Editor’s Note: The judges’ assessment of the competition and announcement of the winner from 3:30-4 p.m., March 30, is open to the media.

Ethical lapses and absences in various corners of the business world have caused significant damage to the economy over the decades, so an increasing number of business colleges are working to instill a sound ethical foundation in their students.

Through its participation in the Daniels Fund Ethics Consortium, New Mexico State University’s College of Business strives to teach principle-based ethics to its students. A team of those students will be competing in an ethics case competition hosted by NMSU and the University of New Mexico’s Anderson School of Management. The competition takes place Friday, March 30, at the Fidel Center at the New Mexico Institute of Mining and Technology in Socorro.

NMSU will be competing against teams from UNM, NMT and New Mexico Highlands University. Using role-play simulation, the students will be put in the positions of executives at a company. Each team will then be given a situation that has ethical implications and they must prepare a response to present to a panel of judges. The teams will not know what ethical challenge they will face until the competition begins.

“Ethical principles, such as acting honestly and respecting other’s rights and property, are used to guide decision making,” said Bruce Huhmann, an associate professor of marketing at NMSU and the chair of the Daniels Fund Ethics Initiative at the College of Business. “This role-playing simulation will challenge students to follow ethical principles in a difficult situation that could occur in any organization.

“Although we do not have a stand-alone business ethics class, the faculty in the College of Business does a great job of working ethics into classes in every discipline,” Huhmann added. “Our students should be able to perform and make the right decisions in the ethical dilemma they will face during the competition.”

The NMSU-UNM Ethics Case Competition is just one way the universities are cooperating to promote business ethics throughout the state. Twice a year, NMSU and UNM host workshops for faculty from all New Mexico universities and community colleges that focus on teaching business ethics. The bi-annual workshops are held in January in Las Cruces and in Santa Fe in May.

“We are having an effect on students and faculty throughout New Mexico,” said O.C. Ferrell, Bill Daniels Professor of Business Ethics at UNM. “We feel this to be a very mutually beneficial relationship.”

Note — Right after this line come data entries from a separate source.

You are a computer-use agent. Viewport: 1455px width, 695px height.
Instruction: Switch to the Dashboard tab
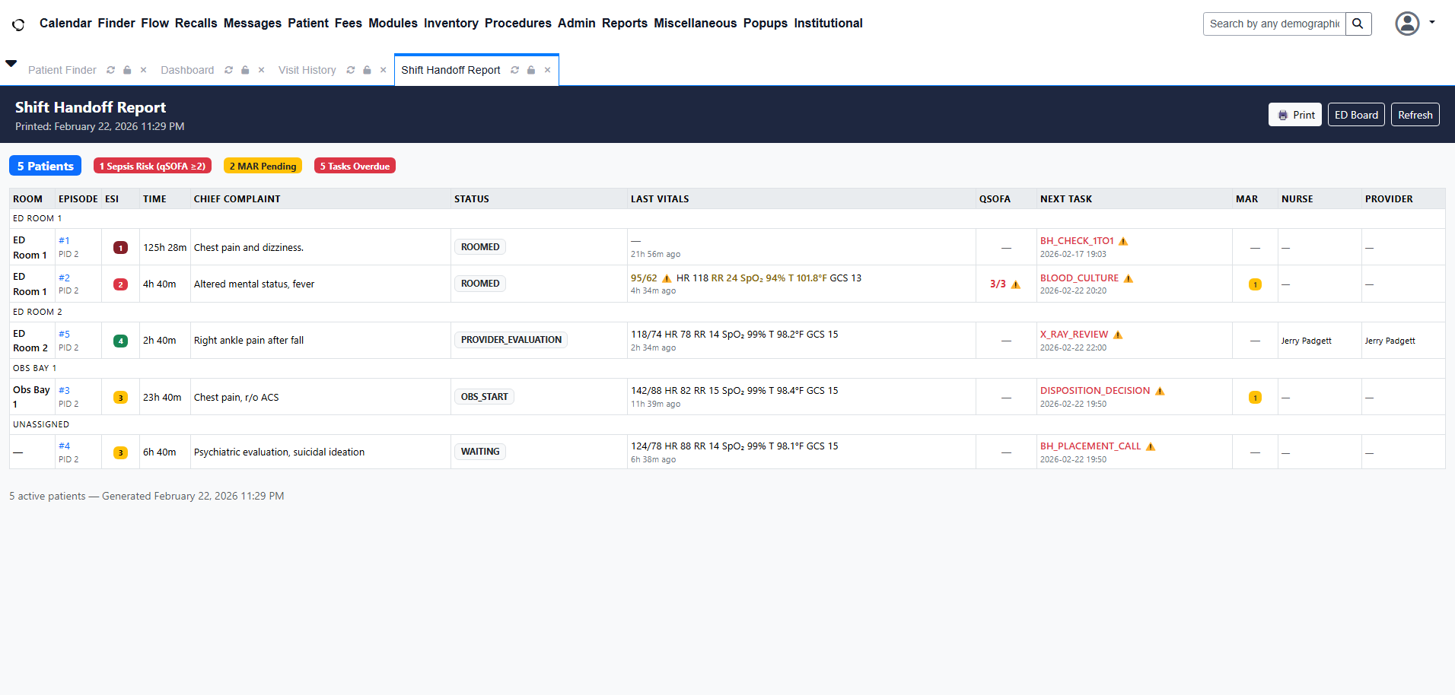coord(187,70)
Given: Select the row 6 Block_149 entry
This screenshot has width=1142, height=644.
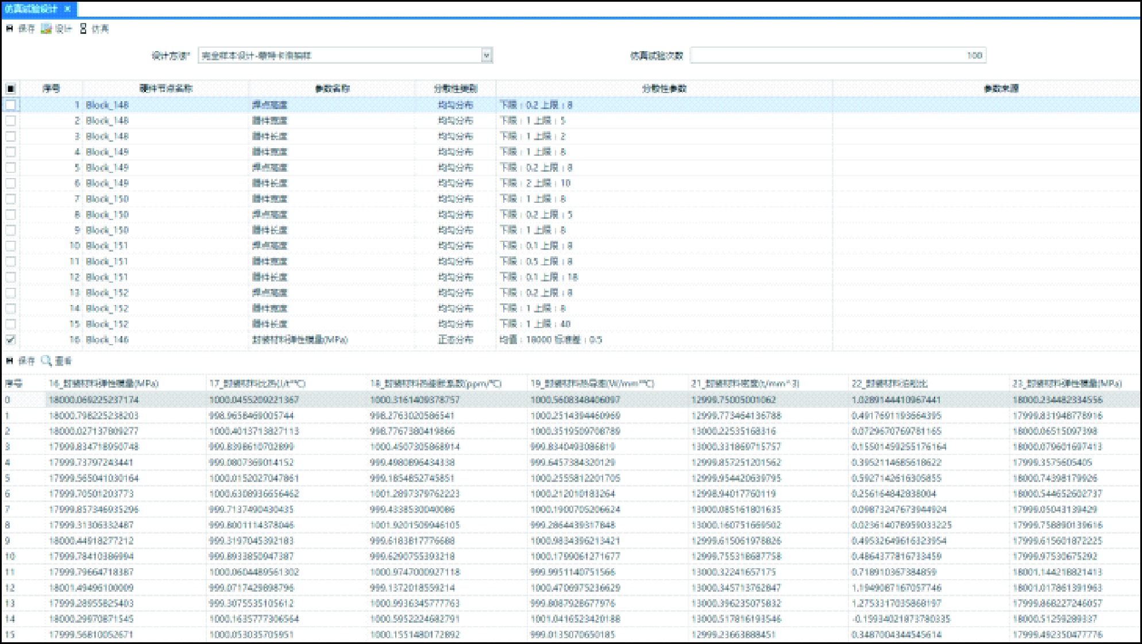Looking at the screenshot, I should point(107,183).
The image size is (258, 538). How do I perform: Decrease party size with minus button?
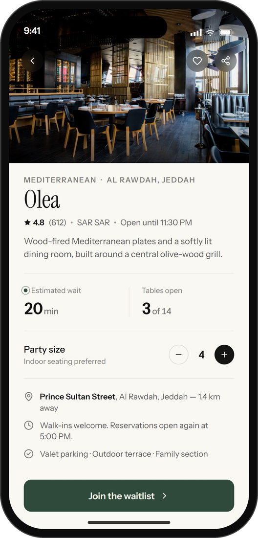click(178, 355)
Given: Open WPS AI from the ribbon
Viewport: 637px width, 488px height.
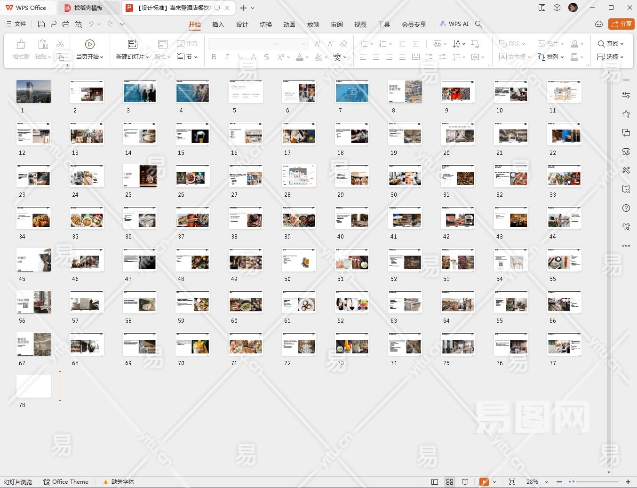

The teams in the competition must apply principles developed through the Daniels Fund Ethics Initiative to the simulated situation they are given and then defend it to a panel of judges made up of business people. The judges include NMSU College of Business Advisory Council members John A. Carey, president of the New Mexico Society of CPAs; and JoLou Trujillo-Ottino, president of Mediaworks. Other judges are Loren Kuehne, executive secretary of the Rotary Club of Las Cruces; Belinda Snyder, program manager of the technology transfer division at Los Alamos National Lab; Mike Lowrimore, senior vice president and New Mexico regional manager for Bank of the West; and Linda Parker, CEO of Retirement Strategies.

“We are trying to help the leaders of tomorrow be able to do the right thing when challenged,” Huhmann said.